I woke up late last night to an unfamiliar sound–Rain! Not enough to end the record-
breaking Texas drought, but welcome and lovely, and I went outside and raised my face to the thundercloud and let the wind and rain soak into me as it soaked into the dry ground, and I listened to the cracked, parched earth as it sighed beneath me and seemed to relax into the rain. A lovely break, and an excuse to get out of writing. But if you’re serious about getting published, excuses are for sissies.
One of the best pieces of writing advice I ever received was imparted from the great Sue Grafton. I had been writing for a major newspaper in Central Texas for 10 years, and squeezed my fiction into the slices of time after work, before supper, and after everyone had gone to bed.

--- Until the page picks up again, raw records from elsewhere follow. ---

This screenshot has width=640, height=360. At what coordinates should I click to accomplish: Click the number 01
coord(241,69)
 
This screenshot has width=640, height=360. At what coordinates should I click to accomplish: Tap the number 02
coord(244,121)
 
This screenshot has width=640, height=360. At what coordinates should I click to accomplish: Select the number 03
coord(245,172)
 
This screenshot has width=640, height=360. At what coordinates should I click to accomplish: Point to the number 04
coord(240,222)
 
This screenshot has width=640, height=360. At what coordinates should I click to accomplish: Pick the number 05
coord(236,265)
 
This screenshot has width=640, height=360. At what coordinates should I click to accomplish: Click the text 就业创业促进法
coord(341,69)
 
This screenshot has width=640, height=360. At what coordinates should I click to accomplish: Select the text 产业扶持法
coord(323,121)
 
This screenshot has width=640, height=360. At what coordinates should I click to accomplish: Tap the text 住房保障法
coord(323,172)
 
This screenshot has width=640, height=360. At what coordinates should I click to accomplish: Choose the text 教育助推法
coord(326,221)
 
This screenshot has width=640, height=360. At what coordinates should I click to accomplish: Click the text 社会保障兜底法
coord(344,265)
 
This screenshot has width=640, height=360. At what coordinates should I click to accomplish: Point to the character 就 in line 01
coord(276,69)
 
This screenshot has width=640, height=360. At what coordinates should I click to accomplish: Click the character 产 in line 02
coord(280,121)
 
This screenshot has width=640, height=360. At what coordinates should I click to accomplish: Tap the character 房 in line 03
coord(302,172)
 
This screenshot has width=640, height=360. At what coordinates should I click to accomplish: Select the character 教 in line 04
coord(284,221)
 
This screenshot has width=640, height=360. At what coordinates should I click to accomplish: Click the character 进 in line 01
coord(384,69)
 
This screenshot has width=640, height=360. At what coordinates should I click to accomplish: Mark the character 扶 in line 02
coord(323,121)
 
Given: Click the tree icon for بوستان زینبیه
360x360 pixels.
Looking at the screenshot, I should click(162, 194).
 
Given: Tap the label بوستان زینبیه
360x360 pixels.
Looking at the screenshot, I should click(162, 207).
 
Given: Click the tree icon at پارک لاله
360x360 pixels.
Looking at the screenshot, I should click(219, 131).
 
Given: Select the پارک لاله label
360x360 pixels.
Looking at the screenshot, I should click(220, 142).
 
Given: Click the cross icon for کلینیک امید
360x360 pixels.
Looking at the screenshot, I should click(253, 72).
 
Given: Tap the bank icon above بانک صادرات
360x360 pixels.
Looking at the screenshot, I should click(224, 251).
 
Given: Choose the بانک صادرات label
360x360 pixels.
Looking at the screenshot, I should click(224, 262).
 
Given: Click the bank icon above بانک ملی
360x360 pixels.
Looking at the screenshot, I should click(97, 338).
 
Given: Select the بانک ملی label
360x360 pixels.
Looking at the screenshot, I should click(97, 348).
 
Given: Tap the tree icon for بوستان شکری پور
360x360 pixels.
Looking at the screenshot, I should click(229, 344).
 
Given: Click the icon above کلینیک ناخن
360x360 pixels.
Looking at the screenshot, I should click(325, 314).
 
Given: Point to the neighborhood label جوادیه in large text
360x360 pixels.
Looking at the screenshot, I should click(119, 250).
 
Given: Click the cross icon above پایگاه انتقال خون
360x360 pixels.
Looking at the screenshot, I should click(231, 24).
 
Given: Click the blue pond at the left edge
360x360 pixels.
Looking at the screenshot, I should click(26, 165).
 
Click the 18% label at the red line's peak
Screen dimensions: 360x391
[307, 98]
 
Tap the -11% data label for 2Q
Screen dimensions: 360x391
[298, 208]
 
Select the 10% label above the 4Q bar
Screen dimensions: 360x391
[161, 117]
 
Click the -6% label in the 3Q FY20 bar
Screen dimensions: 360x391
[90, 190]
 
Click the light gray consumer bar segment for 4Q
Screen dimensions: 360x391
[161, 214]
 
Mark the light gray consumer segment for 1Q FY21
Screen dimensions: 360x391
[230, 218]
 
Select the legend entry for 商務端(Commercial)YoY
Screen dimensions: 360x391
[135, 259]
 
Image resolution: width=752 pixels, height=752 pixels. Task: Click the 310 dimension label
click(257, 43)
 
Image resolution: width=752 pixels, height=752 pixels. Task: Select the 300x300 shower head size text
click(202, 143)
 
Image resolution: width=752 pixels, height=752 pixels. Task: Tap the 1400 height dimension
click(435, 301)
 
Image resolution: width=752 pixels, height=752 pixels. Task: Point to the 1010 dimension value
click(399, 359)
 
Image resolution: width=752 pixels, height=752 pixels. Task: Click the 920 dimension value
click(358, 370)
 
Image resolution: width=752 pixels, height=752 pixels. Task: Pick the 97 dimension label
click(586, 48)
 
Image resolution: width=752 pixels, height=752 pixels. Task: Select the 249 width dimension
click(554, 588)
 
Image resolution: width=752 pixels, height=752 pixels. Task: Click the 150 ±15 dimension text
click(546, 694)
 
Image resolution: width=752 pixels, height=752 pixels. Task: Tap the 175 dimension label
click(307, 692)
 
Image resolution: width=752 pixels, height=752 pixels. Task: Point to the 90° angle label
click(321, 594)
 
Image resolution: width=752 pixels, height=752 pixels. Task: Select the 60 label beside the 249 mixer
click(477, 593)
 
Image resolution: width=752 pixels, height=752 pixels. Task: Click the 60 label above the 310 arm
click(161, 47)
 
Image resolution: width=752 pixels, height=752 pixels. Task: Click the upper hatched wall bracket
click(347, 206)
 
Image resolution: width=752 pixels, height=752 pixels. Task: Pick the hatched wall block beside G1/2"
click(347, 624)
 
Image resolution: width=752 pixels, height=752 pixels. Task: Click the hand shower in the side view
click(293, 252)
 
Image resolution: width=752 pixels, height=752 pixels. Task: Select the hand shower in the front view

Grafton said “That’s backwards. Use your first, best creativity on your fiction–you’re going to have to go to work, so you’re going to get paid anyway, and besides, if you make enough money from writing, you can afford to send your children to therapy.”
So, no excuses. It’s back to the digital grindstone, because we’re working on our query letters and as my daddy used to say, “We’re burnin’ daylight,” which, for those not accustomed to Southern bits of wisdom, means get your ass outa bed and get busy.
So before you sit your rear-end down to write your query letter, you need to know who you’re writing it to–otherwise it’s like blind online dating–you don’t know what you’re gonna get, and it’ll likely be a troll who lives in his mother’s basement playing video games and eating peanut butter out of a jar.
Let’s talk about researching agents and what to do once you’ve found a few that you like. Agents are so important, and I’ve had more than my fair share of nightmares. Choose carefully, because this person will be getting 15% of your money years after you’ve parted–it’s kind of like having an ex-husband who will never, ever go away, which is why before I got my new agent, I researched her, talked to her, asked questions, even went up to New York to meet with her–it’s that important once you’ve been burned.
So, based on my experience with the Agent from Hell, I researched how to choose wisely, talked with successful author buds, and came up with this advice on how to get a good agent, which I will now impart to you.
The first thing to remember about agents is Aim High. Make a list of your dream agents, start with #1 on your list and work your way down–I did mine five at a time (but wound up with #3, so I didn’t have to move on). A writer pal of mine once said she would never start at the top because she knew they wouldn’t take her. Are you kidding me? That’s like agreeing to a date with Peanut Butter Boy.
The odds are 50/50, so why not aim high? What’s the worse thing that could happen? They would say “thank you but no thank you,” and you know you at least tried. And even better, what if you get a “Yes!” from Dream Agent and have to recover from a triple-coronary and get your butt back to work, but in a good way.
So, how do you choose your very own dream agent?
There are several ways you can go about this, and it depends on what your version of “dream agent” is.
1. I chose my shiny new Dream Agent by looking at authors who write in similar genre and vein as my writing. I found her on Publisher’s Marketplace. You can sign up for their daily Pub Lunch for free, which keeps you on top of the latest and greatest news going down in the pub business.
I did a bit more research on agentquery.com (this site tells you a bit about the agent, what they’re acquiring, if they’re accepting queries and if so, email or snail mail preferences). Then I hit up Preditors & Editors then asked the Google-gods what they thought. After that, I asked around to see if my writer friends had heard anything about her, then, happy with what I heard, I sent her a query.
2. You can go the cash route by looking up agents with Top Deal Makers on Publishers Marketplace. These are the top agents, in order, according to 6-figure deals recently, which is what I did.
3. Go to your local bookstore and sit in the aisle and read the acknowledgments page of your favorite authors–many authors thank their agents, especially if said agent got author-girl a heckovadeal. Which I also did.
So you have our homework for the day–tomorrow we’re going to get writing. Happy hunting–Now I gotta go feed the cows.